Sophie Rauch, enseignante-chercheuse à l’université Paris-Saclay, met en lumière le concept de « non-travail » dans son ouvrage « On se fait une pause ? ». Elle y explique comment les entreprises, en fragmentant les tâches et en encourageant le multitâche, peuvent involontairement créer ces moments d’inactivité apparente. Le non-travail désigne l’ensemble des actions ou interactions qui, au sein de l’environnement professionnel, ne visent pas directement l’efficacité ou la productivité. Il s’agit d’activités autotéliques, c’est-à-dire qui ont leur propre fin.
Ce phénomène englobe une multitude de situations, comme les pauses cigarette, les grignotages, la prise de rendez-vous personnels en ligne, ou encore les moments d’interruption et de remotivation. Sophie Rauch a recensé pas moins de 38 types de non-travail. Cette notion est à la fois complexe et subjective : une réunion, par exemple, pourra être perçue comme du non-travail par certains participants, tandis que d’autres la considéreront comme une activité productive.

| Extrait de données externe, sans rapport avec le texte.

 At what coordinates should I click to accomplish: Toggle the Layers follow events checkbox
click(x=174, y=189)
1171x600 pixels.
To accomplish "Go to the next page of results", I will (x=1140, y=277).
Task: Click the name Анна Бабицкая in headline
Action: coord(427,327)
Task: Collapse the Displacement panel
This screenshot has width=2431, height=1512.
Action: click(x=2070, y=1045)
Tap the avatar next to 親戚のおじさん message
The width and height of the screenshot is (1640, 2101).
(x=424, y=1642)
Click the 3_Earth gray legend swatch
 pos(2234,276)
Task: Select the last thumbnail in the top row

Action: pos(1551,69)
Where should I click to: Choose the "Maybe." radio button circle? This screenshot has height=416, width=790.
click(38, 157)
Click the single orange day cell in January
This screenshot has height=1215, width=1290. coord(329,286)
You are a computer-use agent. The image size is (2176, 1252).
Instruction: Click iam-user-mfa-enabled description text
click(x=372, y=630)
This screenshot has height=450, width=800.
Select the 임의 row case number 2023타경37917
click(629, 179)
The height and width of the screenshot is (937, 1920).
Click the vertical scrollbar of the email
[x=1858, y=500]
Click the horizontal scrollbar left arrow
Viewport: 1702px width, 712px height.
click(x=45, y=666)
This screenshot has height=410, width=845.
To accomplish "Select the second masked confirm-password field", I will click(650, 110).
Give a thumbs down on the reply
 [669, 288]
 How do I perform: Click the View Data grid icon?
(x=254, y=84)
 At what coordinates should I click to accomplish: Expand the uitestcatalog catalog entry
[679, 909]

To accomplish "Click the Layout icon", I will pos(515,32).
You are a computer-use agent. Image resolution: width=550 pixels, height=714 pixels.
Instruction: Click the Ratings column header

Cette analyse souligne une contradiction entre la vision idéalisée du travail – intense et en mouvement constant – et sa réalité quotidienne, qui inclut inévitablement des phases de non-travail. Le discours dominant prône une productivité et une efficacité continues, exigeant des travailleurs un effort permanent. Pourtant, il est irréaliste d’attendre une productivité constante. Cette quête d’une « journée loyale de travail », exempte de toute « flânerie » et de moments improductifs, est un idéal taylorien du début du XXe siècle, mais qui reste, dans les faits, impossible à atteindre.